**Material to process:**
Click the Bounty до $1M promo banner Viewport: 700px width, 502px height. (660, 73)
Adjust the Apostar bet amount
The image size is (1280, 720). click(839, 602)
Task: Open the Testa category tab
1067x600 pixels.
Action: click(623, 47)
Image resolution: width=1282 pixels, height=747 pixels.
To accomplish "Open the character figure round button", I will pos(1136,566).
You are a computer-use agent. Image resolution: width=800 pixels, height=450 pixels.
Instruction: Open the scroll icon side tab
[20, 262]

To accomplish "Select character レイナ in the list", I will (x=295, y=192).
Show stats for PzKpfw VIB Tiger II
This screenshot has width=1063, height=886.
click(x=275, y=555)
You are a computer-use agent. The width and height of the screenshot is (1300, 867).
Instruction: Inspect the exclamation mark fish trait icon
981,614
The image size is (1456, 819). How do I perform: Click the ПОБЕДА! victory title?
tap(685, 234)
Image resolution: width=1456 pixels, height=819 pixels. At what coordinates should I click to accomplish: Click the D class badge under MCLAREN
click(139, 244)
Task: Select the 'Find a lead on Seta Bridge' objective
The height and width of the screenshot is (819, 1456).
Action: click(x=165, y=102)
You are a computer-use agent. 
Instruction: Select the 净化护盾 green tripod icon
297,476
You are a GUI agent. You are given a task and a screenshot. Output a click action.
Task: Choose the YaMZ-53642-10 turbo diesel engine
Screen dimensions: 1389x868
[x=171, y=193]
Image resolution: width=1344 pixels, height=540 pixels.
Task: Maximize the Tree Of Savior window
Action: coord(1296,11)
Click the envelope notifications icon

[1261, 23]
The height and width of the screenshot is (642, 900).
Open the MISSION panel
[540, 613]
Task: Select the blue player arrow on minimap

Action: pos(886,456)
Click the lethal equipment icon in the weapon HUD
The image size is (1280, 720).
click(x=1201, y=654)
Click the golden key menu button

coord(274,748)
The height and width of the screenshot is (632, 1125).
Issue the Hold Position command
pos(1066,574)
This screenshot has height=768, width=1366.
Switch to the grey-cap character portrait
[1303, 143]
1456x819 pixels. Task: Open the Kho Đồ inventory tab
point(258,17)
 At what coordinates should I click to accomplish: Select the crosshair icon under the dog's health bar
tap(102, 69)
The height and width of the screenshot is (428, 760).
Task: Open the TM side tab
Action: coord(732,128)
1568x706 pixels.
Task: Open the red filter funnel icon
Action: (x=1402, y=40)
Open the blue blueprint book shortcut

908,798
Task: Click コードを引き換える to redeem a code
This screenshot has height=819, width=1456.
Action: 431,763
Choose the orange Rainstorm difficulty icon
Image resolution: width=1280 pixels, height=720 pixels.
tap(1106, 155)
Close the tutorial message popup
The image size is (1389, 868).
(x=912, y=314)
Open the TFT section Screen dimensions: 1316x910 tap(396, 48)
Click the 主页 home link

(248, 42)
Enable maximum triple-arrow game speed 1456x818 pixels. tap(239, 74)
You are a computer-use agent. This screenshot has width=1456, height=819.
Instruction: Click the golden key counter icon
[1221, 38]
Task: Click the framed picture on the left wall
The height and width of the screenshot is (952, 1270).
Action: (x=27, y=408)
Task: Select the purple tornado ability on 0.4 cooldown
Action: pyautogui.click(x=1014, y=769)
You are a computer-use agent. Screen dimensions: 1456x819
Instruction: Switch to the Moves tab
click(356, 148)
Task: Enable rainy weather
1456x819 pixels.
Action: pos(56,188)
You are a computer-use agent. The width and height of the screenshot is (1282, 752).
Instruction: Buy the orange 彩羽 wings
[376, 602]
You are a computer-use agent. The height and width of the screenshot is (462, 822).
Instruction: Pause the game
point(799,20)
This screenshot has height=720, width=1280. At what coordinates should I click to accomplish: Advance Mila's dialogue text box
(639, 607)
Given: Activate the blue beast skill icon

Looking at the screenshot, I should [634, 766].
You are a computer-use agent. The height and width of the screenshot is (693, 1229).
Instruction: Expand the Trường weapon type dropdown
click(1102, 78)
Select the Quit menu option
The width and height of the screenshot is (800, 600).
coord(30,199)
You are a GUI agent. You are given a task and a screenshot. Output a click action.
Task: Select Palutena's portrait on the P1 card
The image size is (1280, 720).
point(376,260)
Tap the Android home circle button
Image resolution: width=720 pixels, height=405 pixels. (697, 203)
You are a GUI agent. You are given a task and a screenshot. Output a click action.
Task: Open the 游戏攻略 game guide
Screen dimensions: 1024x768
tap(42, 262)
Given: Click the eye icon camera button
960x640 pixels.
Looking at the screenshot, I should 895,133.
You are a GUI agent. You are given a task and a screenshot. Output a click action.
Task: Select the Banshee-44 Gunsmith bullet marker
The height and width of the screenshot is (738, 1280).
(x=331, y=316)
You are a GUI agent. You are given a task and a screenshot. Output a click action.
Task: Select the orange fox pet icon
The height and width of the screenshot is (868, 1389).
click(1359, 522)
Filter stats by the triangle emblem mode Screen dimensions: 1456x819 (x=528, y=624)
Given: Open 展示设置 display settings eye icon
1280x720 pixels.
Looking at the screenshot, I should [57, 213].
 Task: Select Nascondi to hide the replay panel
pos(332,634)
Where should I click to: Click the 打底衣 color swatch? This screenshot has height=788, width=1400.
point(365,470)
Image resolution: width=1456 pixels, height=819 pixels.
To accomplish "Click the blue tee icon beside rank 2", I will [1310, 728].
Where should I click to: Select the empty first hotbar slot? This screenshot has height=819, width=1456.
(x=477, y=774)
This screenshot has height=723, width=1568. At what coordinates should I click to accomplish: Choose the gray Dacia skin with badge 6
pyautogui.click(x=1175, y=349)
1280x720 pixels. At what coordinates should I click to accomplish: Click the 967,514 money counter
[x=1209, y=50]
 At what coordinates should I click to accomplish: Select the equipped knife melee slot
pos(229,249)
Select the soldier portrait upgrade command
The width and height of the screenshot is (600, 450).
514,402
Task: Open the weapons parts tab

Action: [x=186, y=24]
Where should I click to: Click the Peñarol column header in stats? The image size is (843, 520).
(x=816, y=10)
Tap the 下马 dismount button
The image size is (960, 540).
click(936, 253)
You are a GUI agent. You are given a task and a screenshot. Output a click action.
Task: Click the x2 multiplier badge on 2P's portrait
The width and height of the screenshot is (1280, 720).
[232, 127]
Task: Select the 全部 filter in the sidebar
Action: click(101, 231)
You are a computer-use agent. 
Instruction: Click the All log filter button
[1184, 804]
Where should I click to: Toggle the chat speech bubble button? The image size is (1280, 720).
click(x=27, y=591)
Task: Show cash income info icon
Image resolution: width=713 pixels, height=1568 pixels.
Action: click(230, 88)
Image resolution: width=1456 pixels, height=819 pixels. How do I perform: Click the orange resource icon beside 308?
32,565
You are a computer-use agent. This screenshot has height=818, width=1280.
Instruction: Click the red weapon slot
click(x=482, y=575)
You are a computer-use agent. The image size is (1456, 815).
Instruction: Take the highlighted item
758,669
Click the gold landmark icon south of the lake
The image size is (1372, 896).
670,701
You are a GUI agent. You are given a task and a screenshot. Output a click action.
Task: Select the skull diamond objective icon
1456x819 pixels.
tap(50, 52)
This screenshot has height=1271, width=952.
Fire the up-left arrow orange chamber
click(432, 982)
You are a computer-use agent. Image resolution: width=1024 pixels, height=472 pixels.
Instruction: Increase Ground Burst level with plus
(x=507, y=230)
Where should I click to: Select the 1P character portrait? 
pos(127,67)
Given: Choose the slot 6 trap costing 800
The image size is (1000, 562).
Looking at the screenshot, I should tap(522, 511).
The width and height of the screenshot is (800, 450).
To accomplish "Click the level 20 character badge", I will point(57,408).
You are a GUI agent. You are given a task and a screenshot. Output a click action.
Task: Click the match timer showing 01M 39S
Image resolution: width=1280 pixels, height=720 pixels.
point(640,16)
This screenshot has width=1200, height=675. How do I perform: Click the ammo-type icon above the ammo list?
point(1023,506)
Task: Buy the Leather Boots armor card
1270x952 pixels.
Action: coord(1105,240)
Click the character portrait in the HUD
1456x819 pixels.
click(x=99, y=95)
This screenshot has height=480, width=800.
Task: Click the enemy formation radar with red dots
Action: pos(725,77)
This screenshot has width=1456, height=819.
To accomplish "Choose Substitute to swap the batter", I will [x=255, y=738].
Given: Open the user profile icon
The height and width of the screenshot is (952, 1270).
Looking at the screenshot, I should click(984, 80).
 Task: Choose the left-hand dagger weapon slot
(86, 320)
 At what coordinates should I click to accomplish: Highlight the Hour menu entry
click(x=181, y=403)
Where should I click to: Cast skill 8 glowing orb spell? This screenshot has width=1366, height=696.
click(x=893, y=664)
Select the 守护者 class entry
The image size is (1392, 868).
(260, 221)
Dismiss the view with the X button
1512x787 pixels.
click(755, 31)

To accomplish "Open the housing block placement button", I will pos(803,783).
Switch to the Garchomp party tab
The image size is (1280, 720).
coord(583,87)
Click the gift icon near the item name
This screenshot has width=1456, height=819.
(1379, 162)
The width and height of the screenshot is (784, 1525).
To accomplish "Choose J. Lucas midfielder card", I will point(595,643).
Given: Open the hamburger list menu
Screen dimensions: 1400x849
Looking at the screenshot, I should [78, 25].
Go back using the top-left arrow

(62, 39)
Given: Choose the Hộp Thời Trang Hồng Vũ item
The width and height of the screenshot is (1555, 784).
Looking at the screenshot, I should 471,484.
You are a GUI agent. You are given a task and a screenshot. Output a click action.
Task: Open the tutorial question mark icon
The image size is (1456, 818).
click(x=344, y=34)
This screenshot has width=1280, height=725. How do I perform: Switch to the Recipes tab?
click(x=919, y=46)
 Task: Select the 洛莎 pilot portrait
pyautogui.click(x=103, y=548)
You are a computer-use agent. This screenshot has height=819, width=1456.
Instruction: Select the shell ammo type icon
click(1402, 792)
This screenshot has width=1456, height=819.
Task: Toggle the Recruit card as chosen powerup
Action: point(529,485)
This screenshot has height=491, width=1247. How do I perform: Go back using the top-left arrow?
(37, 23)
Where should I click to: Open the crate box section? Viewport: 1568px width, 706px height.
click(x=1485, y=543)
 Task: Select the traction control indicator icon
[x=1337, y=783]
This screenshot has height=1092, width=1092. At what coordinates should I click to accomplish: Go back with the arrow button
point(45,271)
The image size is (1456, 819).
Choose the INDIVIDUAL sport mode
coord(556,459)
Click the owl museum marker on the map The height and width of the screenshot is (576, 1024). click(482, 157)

**Written instruction:** Rewrite the part of the material that opens with the line containing "This screenshot has height=1271, width=952." and closes with the line containing "point(1023,506)", renaming every "character" to "hero" and leaving all else unchanged.

**Finished exercise:**
This screenshot has height=1271, width=952.
Fire the up-left arrow orange chamber
click(432, 982)
You are a computer-use agent. Image resolution: width=1024 pixels, height=472 pixels.
Instruction: Increase Ground Burst level with plus
(x=507, y=230)
Where should I click to: Select the 1P hero portrait? 
pos(127,67)
Given: Choose the slot 6 trap costing 800
The image size is (1000, 562).
Looking at the screenshot, I should tap(522, 511).
The width and height of the screenshot is (800, 450).
To accomplish "Click the level 20 hero badge", I will point(57,408).
You are a GUI agent. You are given a task and a screenshot. Output a click action.
Task: Click the match timer showing 01M 39S
Image resolution: width=1280 pixels, height=720 pixels.
point(640,16)
This screenshot has width=1200, height=675. How do I perform: Click the ammo-type icon above the ammo list?
point(1023,506)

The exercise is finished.